1.What wiring connections are needed for the IVM6000?
The IVM6000 accepts a wide input voltage on the two “~” terminals. Consult the latest data sheet for up to date ranges, but at the timeof this post it was between 5V and 48V AC or DC.
AC voltage is preferred for long distance runs because it will have lower losses, and will also avoid accidental corrosion of wires due to electrolysis. Note that the power input to the IVM first goes through a “diode bridge” and therefore the polarity of the power wire connections does not matter. There is additional surge, discharge and lighting protection at the IVM as well.
The IVM will show and log errors on the local display, but two additional wires are required if you want the IVM to actually signal a contact closure at a control panel.
So 4 wires is the minimum suggested configuration, for future expansion it is suggested to run an 8 wire cable.
2. How do I interpret results when it’s Freezing cold?

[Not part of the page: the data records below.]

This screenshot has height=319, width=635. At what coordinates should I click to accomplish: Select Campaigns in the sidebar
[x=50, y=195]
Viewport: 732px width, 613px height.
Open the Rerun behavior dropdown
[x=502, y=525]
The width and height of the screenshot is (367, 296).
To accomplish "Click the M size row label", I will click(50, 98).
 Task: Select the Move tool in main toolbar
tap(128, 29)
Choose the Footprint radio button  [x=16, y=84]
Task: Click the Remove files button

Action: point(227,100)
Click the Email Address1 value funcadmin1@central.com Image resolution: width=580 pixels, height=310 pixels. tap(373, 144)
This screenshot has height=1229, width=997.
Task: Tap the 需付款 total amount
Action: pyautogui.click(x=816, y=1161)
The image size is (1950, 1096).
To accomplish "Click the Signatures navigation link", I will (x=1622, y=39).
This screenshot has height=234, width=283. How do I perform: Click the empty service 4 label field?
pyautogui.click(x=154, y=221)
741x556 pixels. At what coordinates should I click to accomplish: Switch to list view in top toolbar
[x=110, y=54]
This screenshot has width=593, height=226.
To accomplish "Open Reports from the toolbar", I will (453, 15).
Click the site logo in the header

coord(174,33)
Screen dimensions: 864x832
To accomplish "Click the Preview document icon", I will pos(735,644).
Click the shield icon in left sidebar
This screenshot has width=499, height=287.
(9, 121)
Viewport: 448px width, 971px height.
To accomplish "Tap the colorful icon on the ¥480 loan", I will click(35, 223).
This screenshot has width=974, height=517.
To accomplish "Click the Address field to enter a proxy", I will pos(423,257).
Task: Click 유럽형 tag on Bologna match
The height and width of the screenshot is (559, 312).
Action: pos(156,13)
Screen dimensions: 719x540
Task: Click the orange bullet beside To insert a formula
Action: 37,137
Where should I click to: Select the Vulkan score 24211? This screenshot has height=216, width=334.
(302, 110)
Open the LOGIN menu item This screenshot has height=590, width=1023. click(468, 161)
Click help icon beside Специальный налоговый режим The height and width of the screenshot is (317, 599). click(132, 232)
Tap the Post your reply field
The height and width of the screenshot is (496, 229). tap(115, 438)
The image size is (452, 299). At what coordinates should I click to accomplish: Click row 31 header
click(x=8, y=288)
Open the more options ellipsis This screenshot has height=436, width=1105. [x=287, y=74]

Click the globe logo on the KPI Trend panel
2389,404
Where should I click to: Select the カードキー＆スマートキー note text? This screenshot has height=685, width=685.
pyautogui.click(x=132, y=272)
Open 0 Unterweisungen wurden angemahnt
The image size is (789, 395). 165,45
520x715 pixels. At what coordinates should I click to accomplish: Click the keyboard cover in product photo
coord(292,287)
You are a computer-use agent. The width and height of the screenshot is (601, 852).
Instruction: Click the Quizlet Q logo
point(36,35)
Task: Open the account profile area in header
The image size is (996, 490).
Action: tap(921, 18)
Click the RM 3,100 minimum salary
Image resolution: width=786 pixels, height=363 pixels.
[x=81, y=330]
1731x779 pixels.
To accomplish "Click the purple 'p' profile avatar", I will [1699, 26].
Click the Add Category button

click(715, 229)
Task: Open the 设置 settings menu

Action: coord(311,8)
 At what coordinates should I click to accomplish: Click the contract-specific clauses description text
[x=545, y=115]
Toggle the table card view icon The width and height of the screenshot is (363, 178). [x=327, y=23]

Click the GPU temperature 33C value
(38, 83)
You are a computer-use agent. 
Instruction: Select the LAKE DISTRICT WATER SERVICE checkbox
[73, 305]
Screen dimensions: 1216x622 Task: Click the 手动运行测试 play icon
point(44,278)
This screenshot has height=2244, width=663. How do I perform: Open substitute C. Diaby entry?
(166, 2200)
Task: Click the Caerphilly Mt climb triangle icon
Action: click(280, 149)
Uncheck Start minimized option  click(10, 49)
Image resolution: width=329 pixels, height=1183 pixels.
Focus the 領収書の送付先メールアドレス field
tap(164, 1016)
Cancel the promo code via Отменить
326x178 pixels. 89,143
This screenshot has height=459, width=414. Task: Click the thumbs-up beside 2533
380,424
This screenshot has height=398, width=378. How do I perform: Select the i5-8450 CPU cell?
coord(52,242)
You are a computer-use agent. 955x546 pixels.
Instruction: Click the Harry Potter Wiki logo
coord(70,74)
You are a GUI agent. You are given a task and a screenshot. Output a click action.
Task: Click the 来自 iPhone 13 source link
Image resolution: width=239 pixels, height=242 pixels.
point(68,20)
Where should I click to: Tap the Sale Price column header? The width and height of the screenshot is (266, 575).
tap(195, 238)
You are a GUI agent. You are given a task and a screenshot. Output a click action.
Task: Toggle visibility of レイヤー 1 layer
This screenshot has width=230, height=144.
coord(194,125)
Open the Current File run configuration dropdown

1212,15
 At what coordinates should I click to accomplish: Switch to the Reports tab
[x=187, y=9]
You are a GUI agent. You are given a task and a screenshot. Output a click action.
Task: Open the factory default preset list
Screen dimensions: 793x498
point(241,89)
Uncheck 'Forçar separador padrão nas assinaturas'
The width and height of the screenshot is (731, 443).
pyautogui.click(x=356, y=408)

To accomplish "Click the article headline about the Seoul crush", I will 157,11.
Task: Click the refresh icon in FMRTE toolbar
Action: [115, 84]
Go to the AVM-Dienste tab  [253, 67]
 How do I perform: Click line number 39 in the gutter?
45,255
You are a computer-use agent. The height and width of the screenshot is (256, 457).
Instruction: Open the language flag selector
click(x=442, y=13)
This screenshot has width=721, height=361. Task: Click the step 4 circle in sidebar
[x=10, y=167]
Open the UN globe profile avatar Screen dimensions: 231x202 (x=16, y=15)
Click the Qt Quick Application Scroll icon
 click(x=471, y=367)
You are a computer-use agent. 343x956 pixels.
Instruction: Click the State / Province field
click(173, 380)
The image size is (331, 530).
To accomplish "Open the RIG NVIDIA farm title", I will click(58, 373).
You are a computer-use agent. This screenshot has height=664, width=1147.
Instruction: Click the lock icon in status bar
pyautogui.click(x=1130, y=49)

We run several IVM600 Intelligent Valve monitors on a test system setup outside the back of our shop. It’s interesting to see how some common problems are picked up, and how the errors that are reported should actually be interpreted. In this example we’ll see how two consecutive errors (and assumptions about the weather) show the valve almost freezing up.
Notes about the oprating conditions:
- It’s January in Canada
- This valve monitor has a seat time set to 5 seconds.
- We’re pumping a 50% windshield washer antifreeze solution.
- The system is not insulated or heated.
This morning we checked an IVM6000 for errors, and the IVM reported:
5:36:12 Outlet Stuck #6 5:36:08 Inlet no Outlet
So what does this mean, How do you interpret these two errors in succession?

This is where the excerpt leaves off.